Polish Silesia, between 1922 and 1939 was the locus for a model confrontation between three distinct cultural groups of Central European Jews: Jews assimilated to German language and culture, traditional, Yiddish speaking, Orthodox Jews, and still other Jews assimilated to cultures that competed with the originally dominant German one: in the case of Upper Silesia, Polish culture. The linguistic changes these groups experienced are indicative of cultural assimilation and change. All three groups had to respond to a significant emigration of German oriented Jews in the early 1920s, the immigration of Jews assimilated to Polish culture and Yiddish speakers coming from the former Polish Kingdom and Galicia, and an increase in Polish anti-Semitic propaganda in Upper Silesia.

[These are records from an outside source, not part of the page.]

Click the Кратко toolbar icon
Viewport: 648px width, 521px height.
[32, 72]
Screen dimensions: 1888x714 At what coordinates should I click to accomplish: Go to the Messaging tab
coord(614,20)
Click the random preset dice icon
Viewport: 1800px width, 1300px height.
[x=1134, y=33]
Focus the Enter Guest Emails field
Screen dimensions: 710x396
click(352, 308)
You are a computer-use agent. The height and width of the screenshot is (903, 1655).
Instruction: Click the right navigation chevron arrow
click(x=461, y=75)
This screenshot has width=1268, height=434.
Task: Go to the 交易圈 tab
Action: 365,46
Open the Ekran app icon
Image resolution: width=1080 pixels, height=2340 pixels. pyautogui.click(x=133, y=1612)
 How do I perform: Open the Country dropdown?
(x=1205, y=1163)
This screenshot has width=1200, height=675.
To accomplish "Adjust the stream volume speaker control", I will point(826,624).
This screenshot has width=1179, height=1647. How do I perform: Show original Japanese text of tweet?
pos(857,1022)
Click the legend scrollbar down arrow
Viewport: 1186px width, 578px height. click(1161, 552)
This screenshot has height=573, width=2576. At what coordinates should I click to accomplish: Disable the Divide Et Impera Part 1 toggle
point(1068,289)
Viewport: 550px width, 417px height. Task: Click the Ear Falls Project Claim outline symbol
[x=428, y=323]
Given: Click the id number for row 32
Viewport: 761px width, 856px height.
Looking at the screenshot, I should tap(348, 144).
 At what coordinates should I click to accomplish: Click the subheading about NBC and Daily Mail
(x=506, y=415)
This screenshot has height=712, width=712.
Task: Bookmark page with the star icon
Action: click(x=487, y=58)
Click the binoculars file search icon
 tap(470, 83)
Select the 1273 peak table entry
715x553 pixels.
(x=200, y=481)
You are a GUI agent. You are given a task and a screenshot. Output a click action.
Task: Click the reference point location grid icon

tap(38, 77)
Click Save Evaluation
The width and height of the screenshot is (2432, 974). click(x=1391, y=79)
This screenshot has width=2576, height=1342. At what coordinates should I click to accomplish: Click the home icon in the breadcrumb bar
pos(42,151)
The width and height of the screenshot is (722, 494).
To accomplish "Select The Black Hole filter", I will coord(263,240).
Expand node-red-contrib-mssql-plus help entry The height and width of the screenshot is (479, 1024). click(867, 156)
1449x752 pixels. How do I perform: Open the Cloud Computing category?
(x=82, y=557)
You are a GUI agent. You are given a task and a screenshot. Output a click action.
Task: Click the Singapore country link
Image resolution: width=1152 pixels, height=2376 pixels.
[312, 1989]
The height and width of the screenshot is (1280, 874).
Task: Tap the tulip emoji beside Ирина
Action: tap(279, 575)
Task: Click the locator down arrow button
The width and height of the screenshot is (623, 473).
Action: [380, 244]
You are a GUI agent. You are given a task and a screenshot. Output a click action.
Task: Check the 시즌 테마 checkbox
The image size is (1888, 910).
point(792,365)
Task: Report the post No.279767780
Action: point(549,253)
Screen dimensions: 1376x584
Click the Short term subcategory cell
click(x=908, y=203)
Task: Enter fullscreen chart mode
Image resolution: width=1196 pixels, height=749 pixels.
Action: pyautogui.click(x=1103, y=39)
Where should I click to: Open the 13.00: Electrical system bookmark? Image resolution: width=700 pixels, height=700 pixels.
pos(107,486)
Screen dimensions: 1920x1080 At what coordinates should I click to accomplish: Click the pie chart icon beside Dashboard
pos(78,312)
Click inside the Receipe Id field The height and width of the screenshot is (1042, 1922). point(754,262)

A fourth factor was the growing distancing between these Jews and the German state and its direct cultural influences, especially after 1933. A first, and most visible, result of these factors was a rapid rise in declarations of the use of Polish language matched by a rapid fall in declared Germanophones. Initially these declarations were politically motivated: the number declaring Polish its language exceeded by far the actual number of Polish-speakers. By the late 1930s, however, the change was real. Silesian Jews had become essentially Polish speakers, and, on occasion, they had adopted other Polish cultural forms as well. Change of language is thus an important signifier of broader cultural change.